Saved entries
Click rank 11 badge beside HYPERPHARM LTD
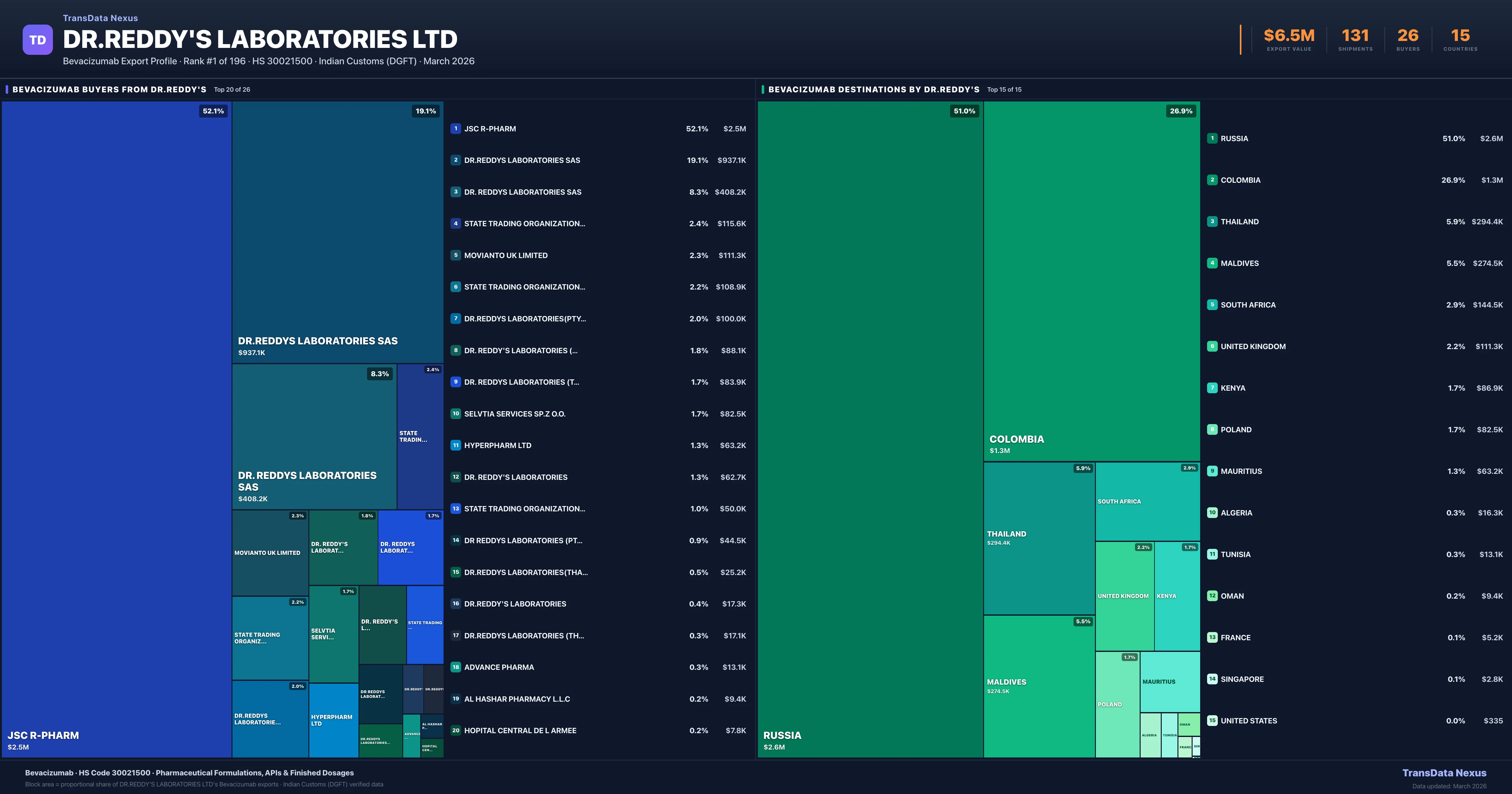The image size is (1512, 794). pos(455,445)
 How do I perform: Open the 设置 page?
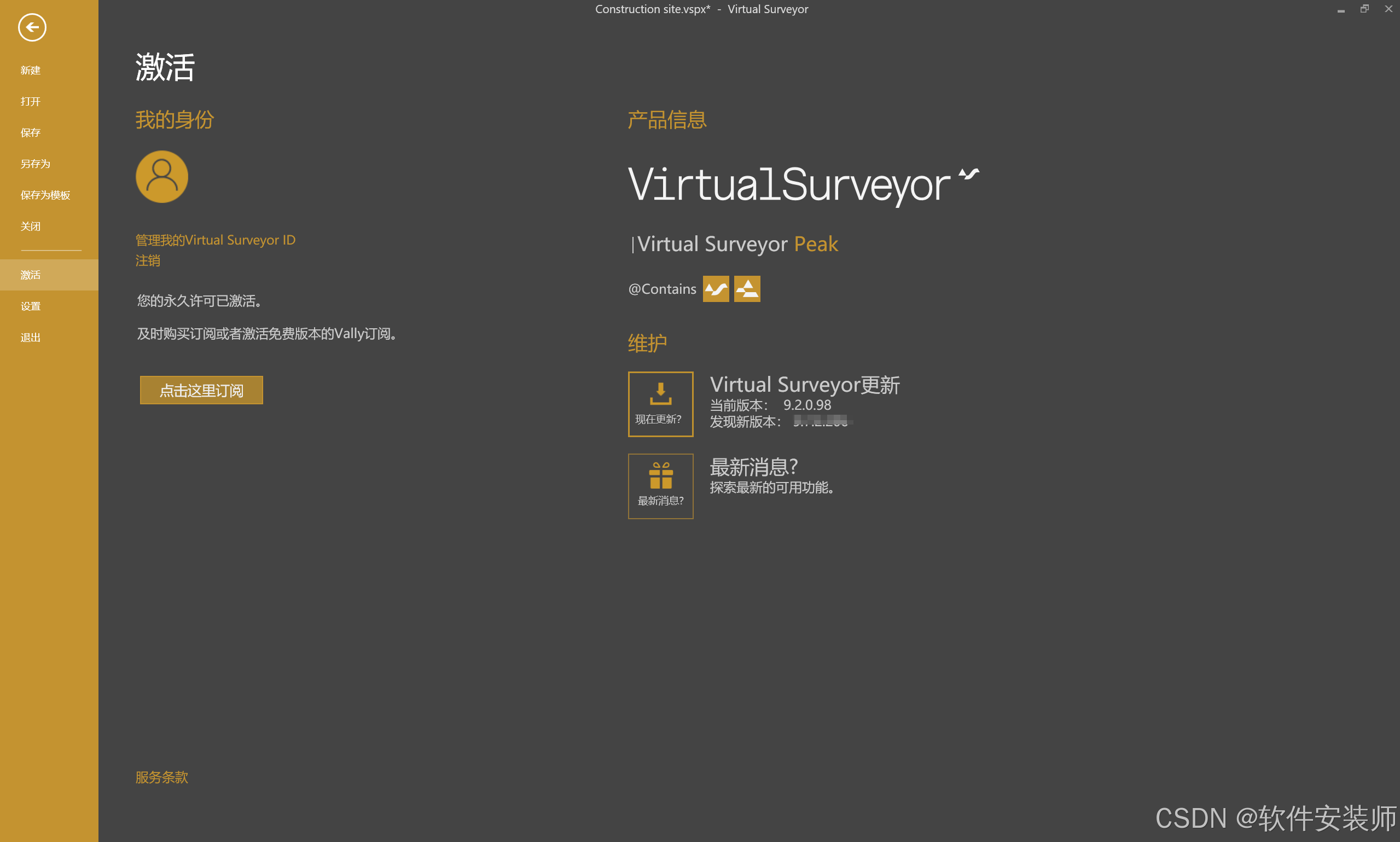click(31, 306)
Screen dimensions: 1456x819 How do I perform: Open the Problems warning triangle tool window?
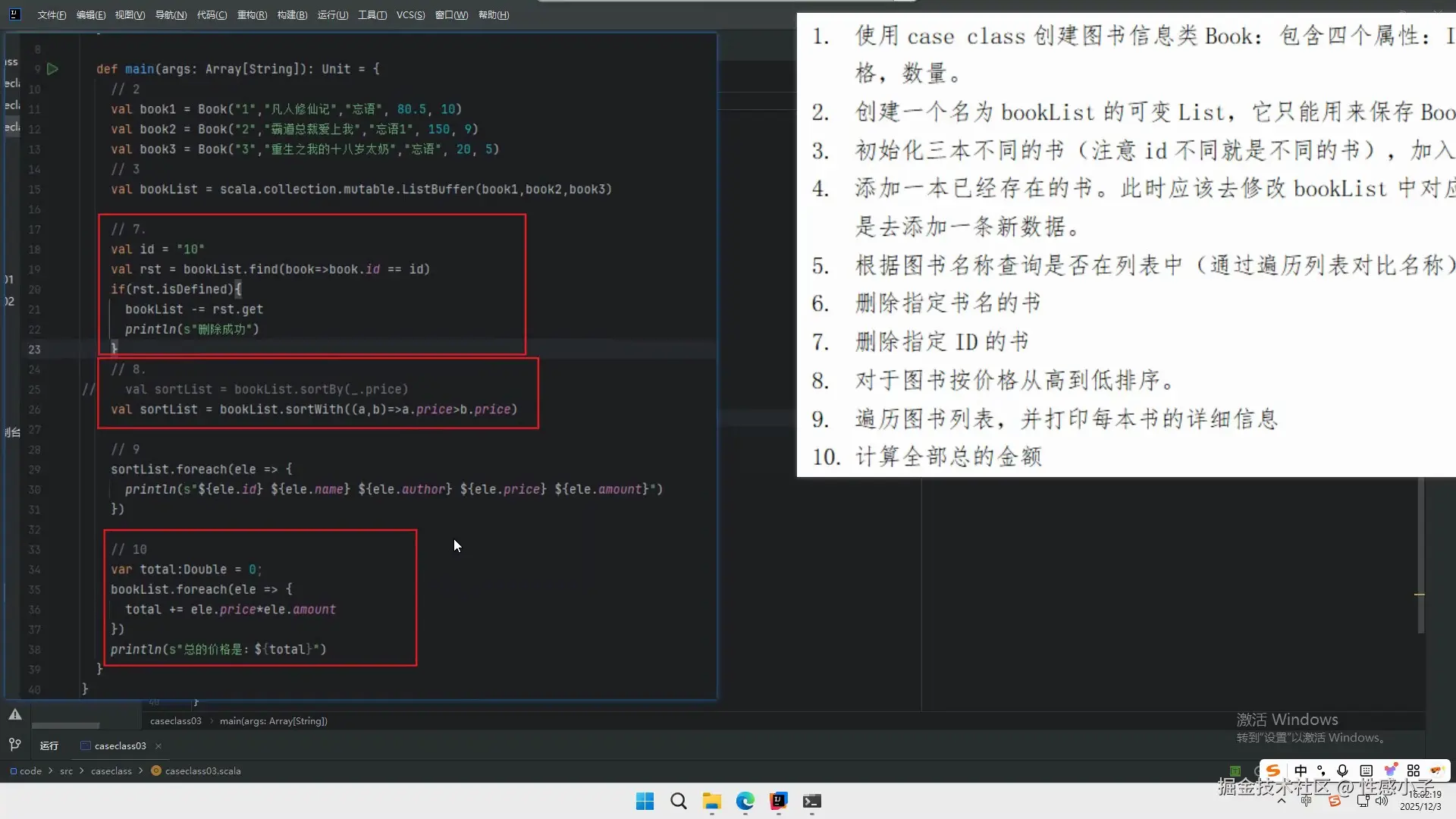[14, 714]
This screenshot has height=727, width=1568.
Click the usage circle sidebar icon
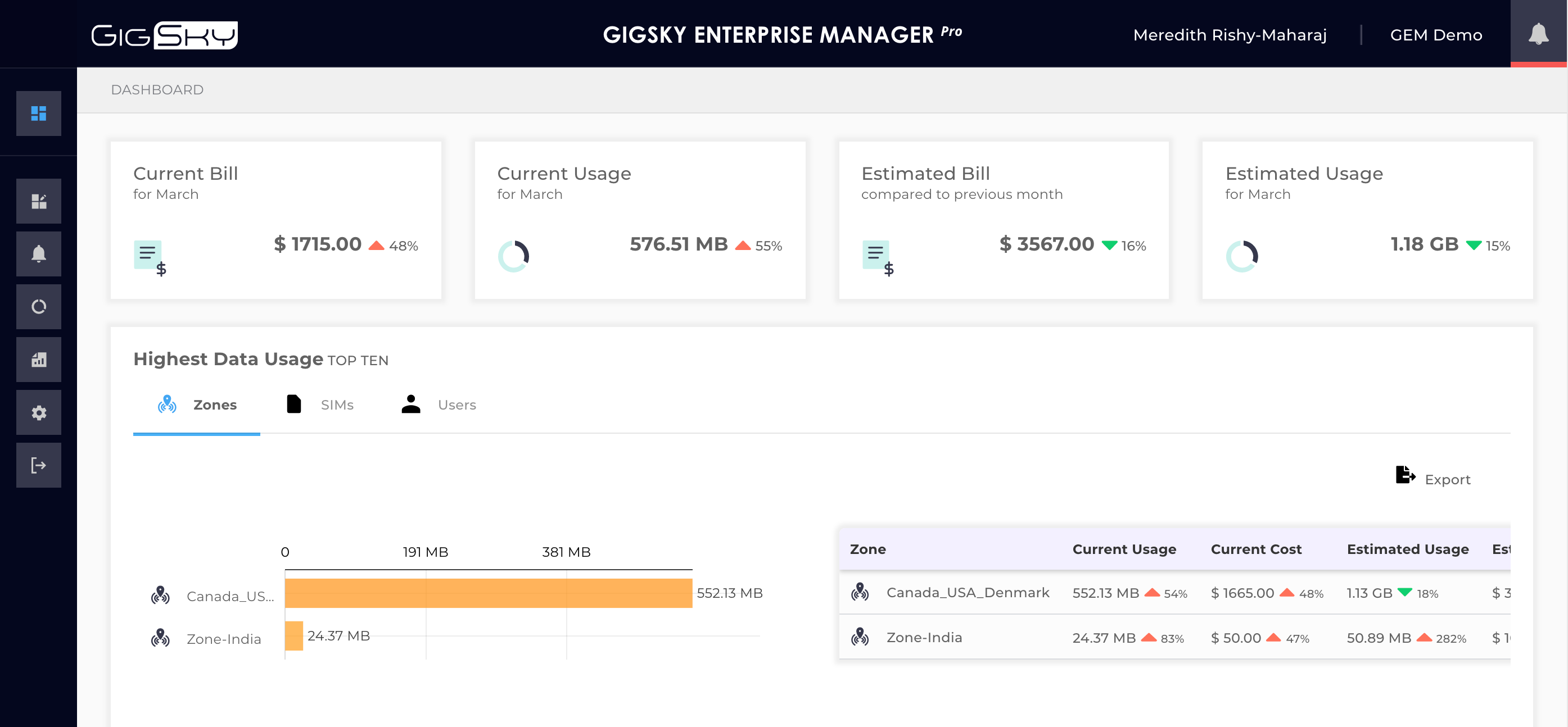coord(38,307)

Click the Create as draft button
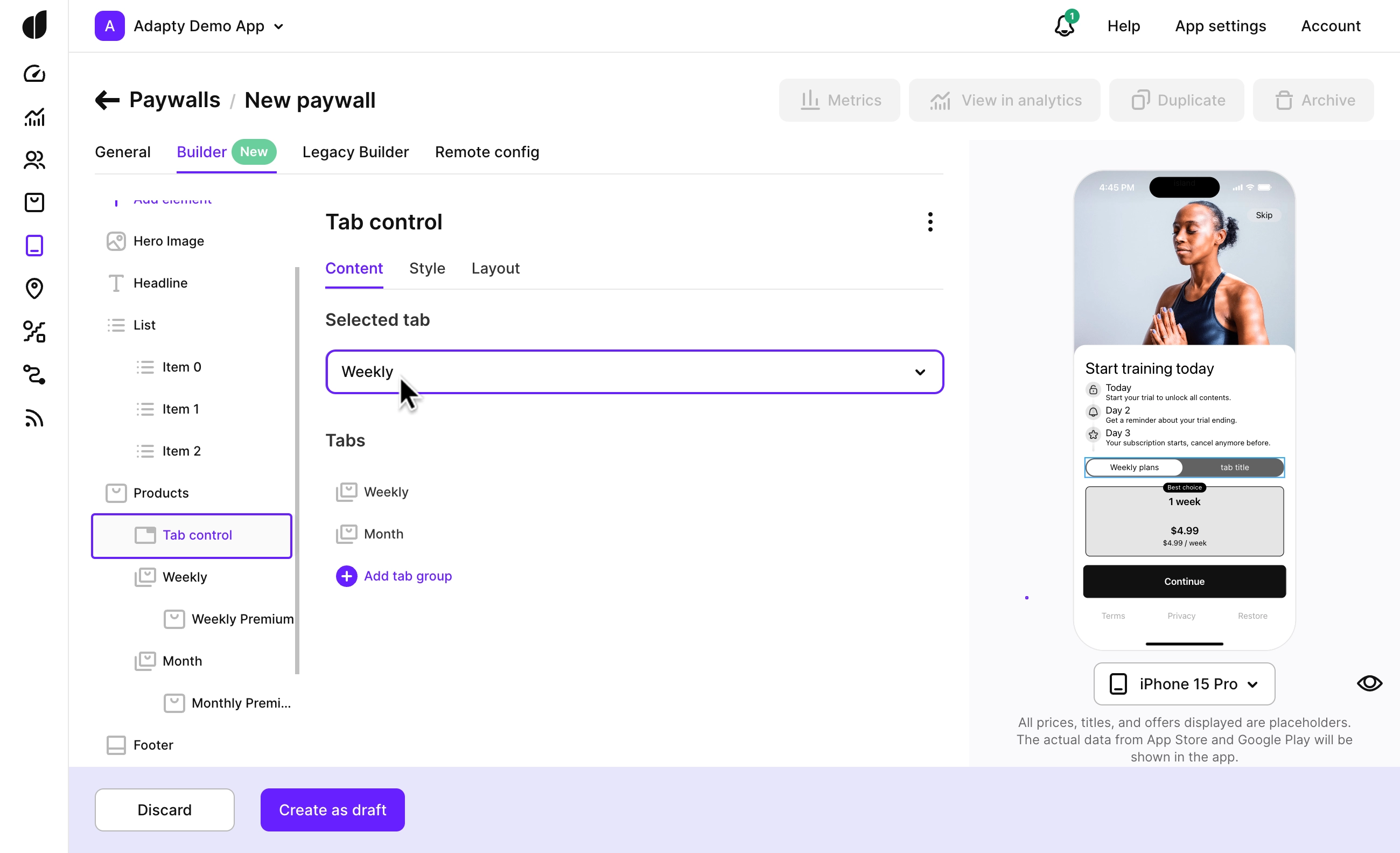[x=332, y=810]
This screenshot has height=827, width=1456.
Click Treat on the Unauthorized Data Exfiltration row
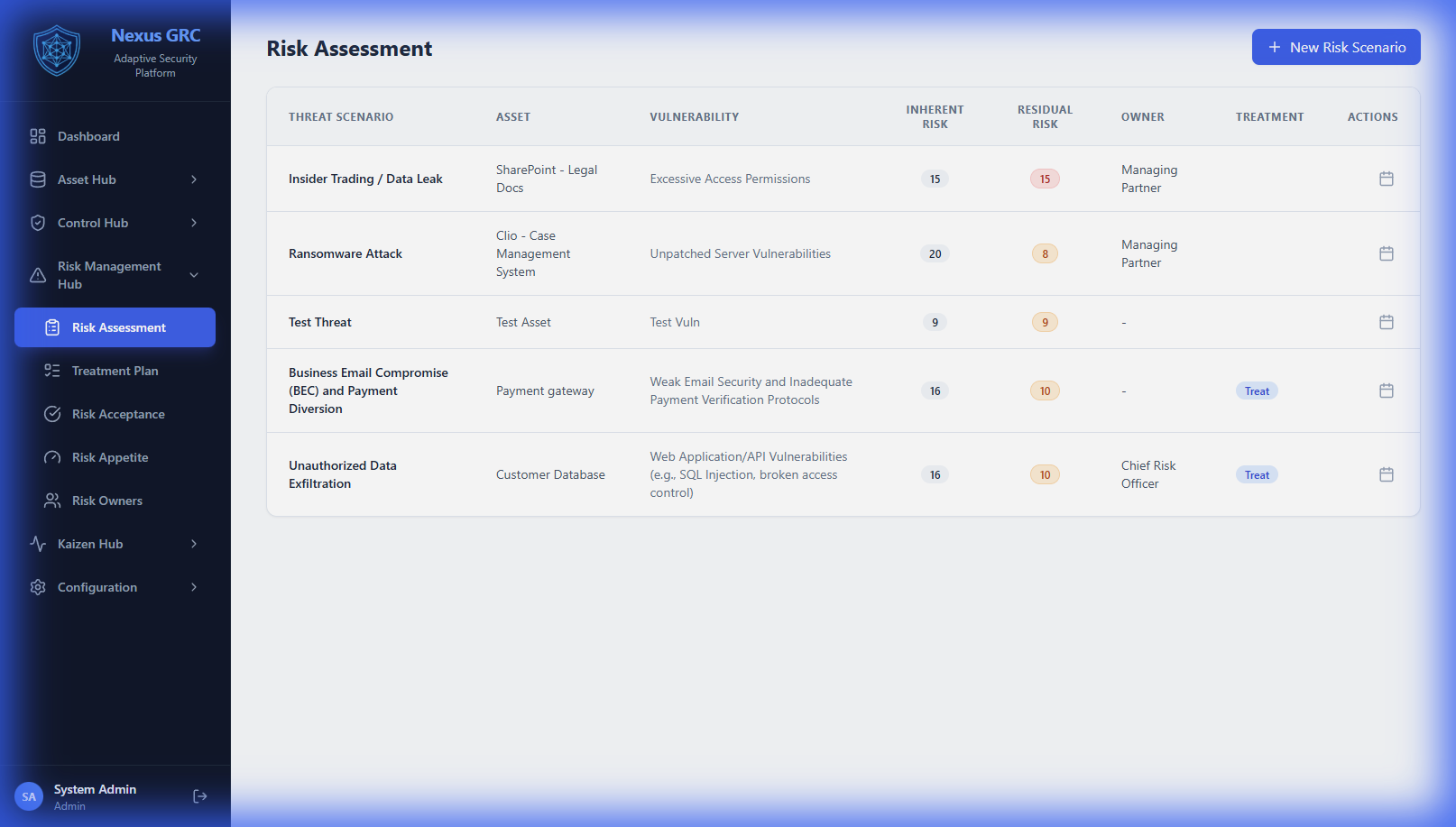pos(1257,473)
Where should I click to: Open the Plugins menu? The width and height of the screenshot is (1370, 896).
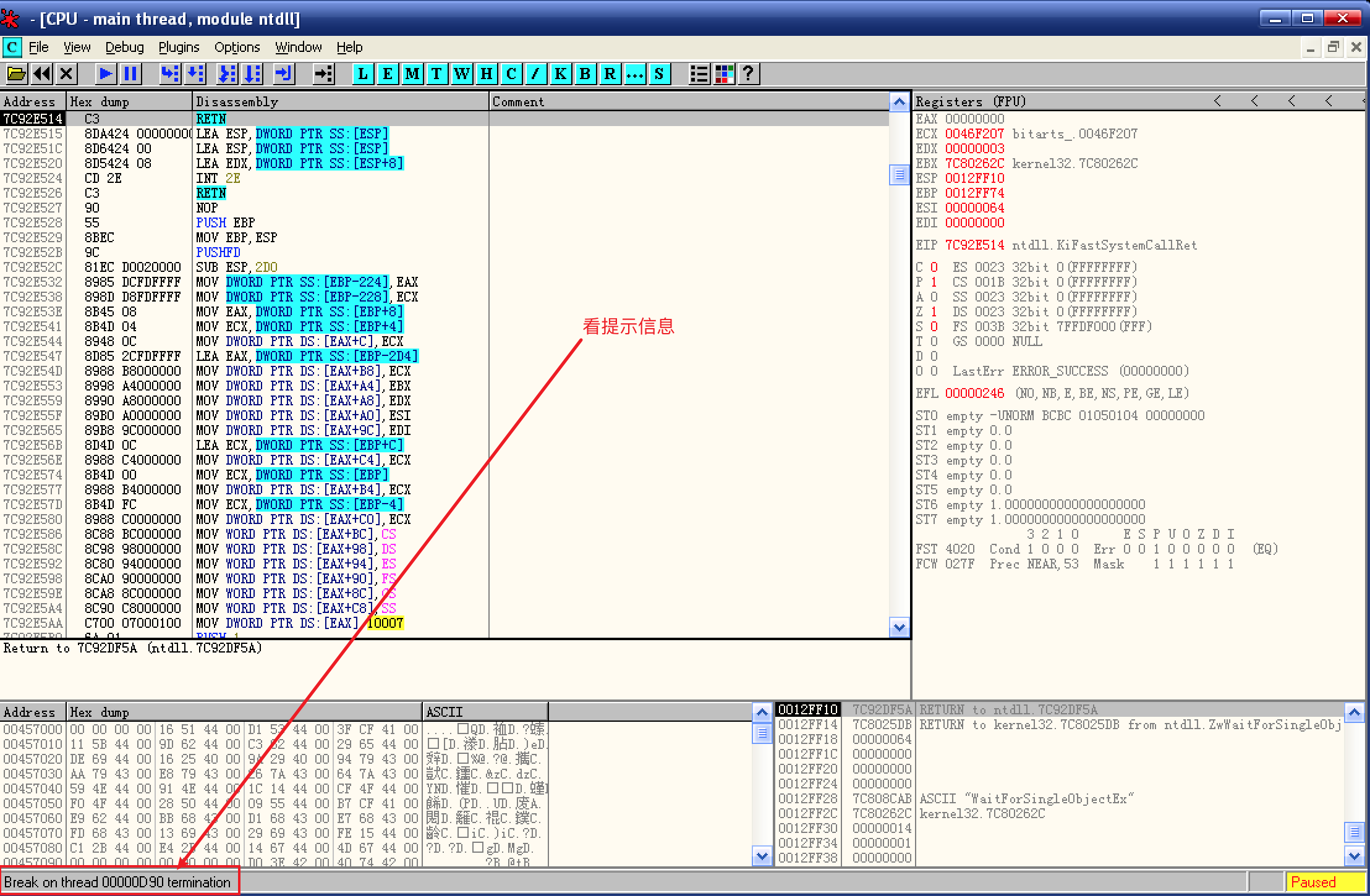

**EXERCISE AIM:**
Exactly the lines from the one holding "How do I perform: Open the 设置 page?" through the last line of the entries, both included, are to be duplicated; leave the pictures out.

**WORKED SOLUTION:**
 How do I perform: Open the 设置 page?
click(31, 306)
Screen dimensions: 1456x819 How do I perform: Open the Problems warning triangle tool window?
[14, 714]
This screenshot has height=727, width=1568.
Click the usage circle sidebar icon
coord(38,307)

Click the Create as draft button
[x=332, y=810]
This screenshot has height=827, width=1456.
Click Treat on the Unauthorized Data Exfiltration row
pos(1257,473)
Where should I click to: Open the Plugins menu? The width and height of the screenshot is (1370, 896).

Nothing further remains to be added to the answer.